• _Vorliegender Auszug_:
>>

# Komplettlösung - Arcania: Gothic 4: Komplettlösung, Tipps und Tricks - So kommen Sie durch die Kampagne



## SebastianThoeing (11. Oktober 2010)

*Komplettlösung - Arcania: Gothic 4: Komplettlösung, Tipps und Tricks - So kommen Sie durch die Kampagne*

Jetzt ist Deine Meinung gefragt: Hier kannst Du deinen Kommentar zum Artikel veröffentlichen und mit anderen Lesern darüber diskutieren.




			Dieser Inhalt steht nur eingeloggten Mitgliedern zur Verfügung.
        

 Zum Artikel: http://www.pcgames.de/aid,793727


----------



## eEBMBEe (11. Oktober 2010)

*AW: Komplettlösung - Arcania: Gothic 4: Komplettlösung, Tipps und Tricks - So kommen Sie durch die Kampagne*

Ist das alles oder kommt noch was dazu?


----------



## eEBMBEe (11. Oktober 2010)

*AW: Komplettlösung - Arcania: Gothic 4: Komplettlösung, Tipps und Tricks - So kommen Sie durch die Kampagne*



eEBMBEe schrieb:


> Ist das alles oder kommt noch was dazu?


   ok schon bemerkt dass es 1.kapitel ist ^^


----------



## JoinerJones (12. Oktober 2010)

*AW: Komplettlösung - Arcania: Gothic 4: Komplettlösung, Tipps und Tricks - So kommen Sie durch die Kampagne*

Wie genau bekommt man den Schlüssel der Waldläufer?


----------



## Rata1 (13. Oktober 2010)

*AW: Komplettlösung - Arcania: Gothic 4: Komplettlösung, Tipps und Tricks - So kommen Sie durch die Kampagne*

In der Höhle südlich von der Hexenhütte, im Dunkelwald, findet man noch nen 2h Streitkolben und der ist besser als die Heugabel!

<<

• _Material_:
>>

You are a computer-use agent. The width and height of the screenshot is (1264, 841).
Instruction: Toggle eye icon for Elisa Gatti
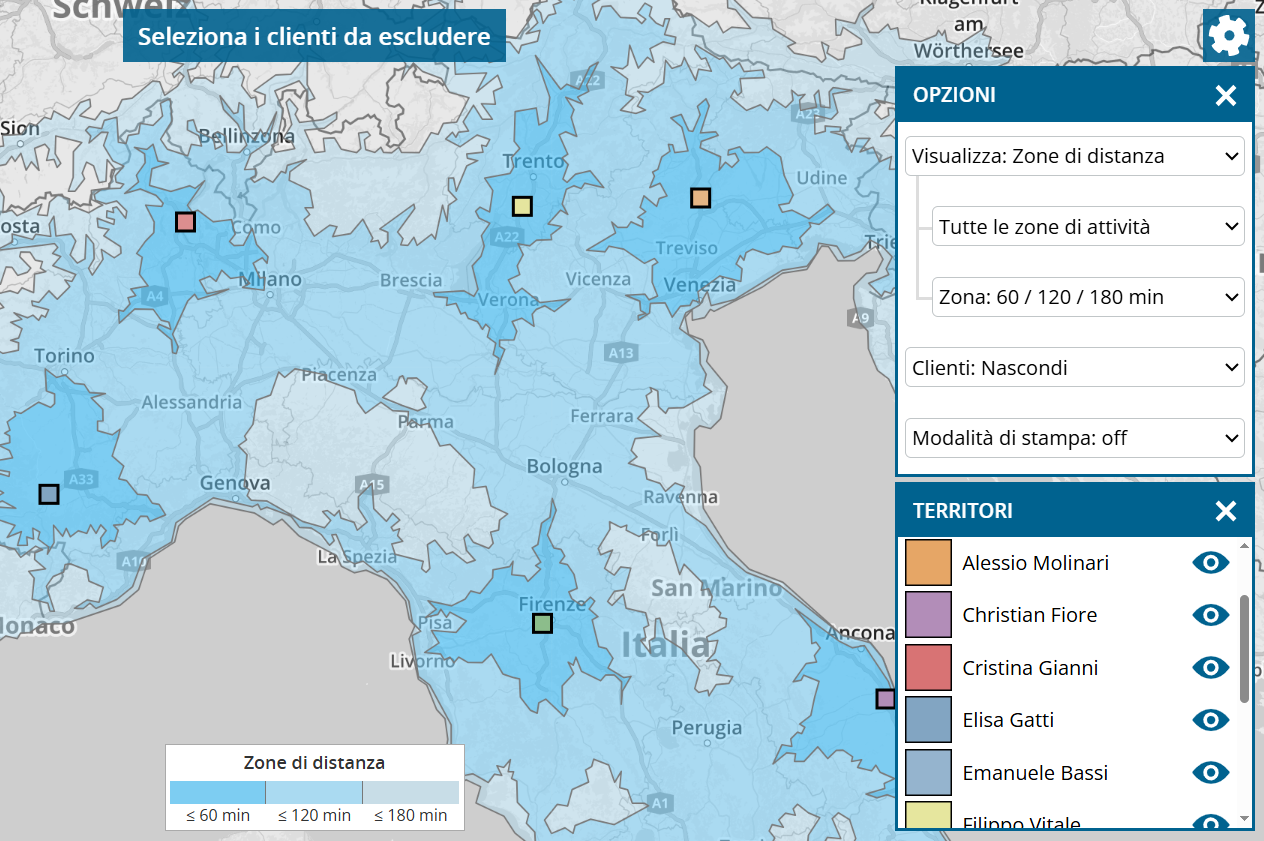(1210, 720)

<<

• _Deine Aufgabe_: Kannst du den Forenthread zur Komplettlösung von Arcania: Gothic 4 im Anschluss an den letzten Beitrag weiterführen?

• _Lösung_:
----------



## CaptainBalu (13. Oktober 2010)

*AW: Komplettlösung - Arcania: Gothic 4: Komplettlösung, Tipps und Tricks - So kommen Sie durch die Kampagne*

Mit der Königin habe ich eine andere Taktik verfolt. Einfach einen Blitzzauber auf sie sprechen, dann ist sie für ein paar Sekunden gelähmt, in denen man ihr mit dem Schwert zusetzen kann. Dafür muss man auch nicht so weit weg sein. Fällt manchen vielleicht einfacher.


----------



## haga2606 (14. Oktober 2010)

*AW: Komplettlösung - Arcania: Gothic 4: Komplettlösung, Tipps und Tricks - So kommen Sie durch die Kampagne*

Spiel heute bekommen. Installation dauerte ewig. Tja und dann kommt das Startbild: König Rowars schwebender Thron, murmelnde Stimmen ....... und ich komm schon am Anfang nicht weiter !!!! Was mach ich falsch?????? Die Demo lief Klasse und jetzt das. Ich hoffe, jemand kann helfen, ansonsten war das mit Sicherheit mein letztes Gothic Spiel.


----------



## Christoph-felix (14. Oktober 2010)

*AW: Komplettlösung - Arcania: Gothic 4: Komplettlösung, Tipps und Tricks - So kommen Sie durch die Kampagne*

könntet ihr die map von süd-stewark um punkt 10 oberirdisches artefakt erweitern
die anleitung völig sinnlos wenn nur erwänd wird im norden


----------



## theNDY (15. Oktober 2010)

*AW: Komplettlösung - Arcania: Gothic 4: Komplettlösung, Tipps und Tricks - So kommen Sie durch die Kampagne*

Mh, ist ja ein wenig rar für eine Komplettlösung oO

Ich bin mittlerweile im Tempel und mich würde interessieren ob ich das Spiel jetzt schon fast durch habe ... hab noch ein paar offene Nebenquests die ich sonst erstmal fertig mache 

Das Spiel geht einfach runter wie Öl


----------



## i3810jaz (16. Oktober 2010)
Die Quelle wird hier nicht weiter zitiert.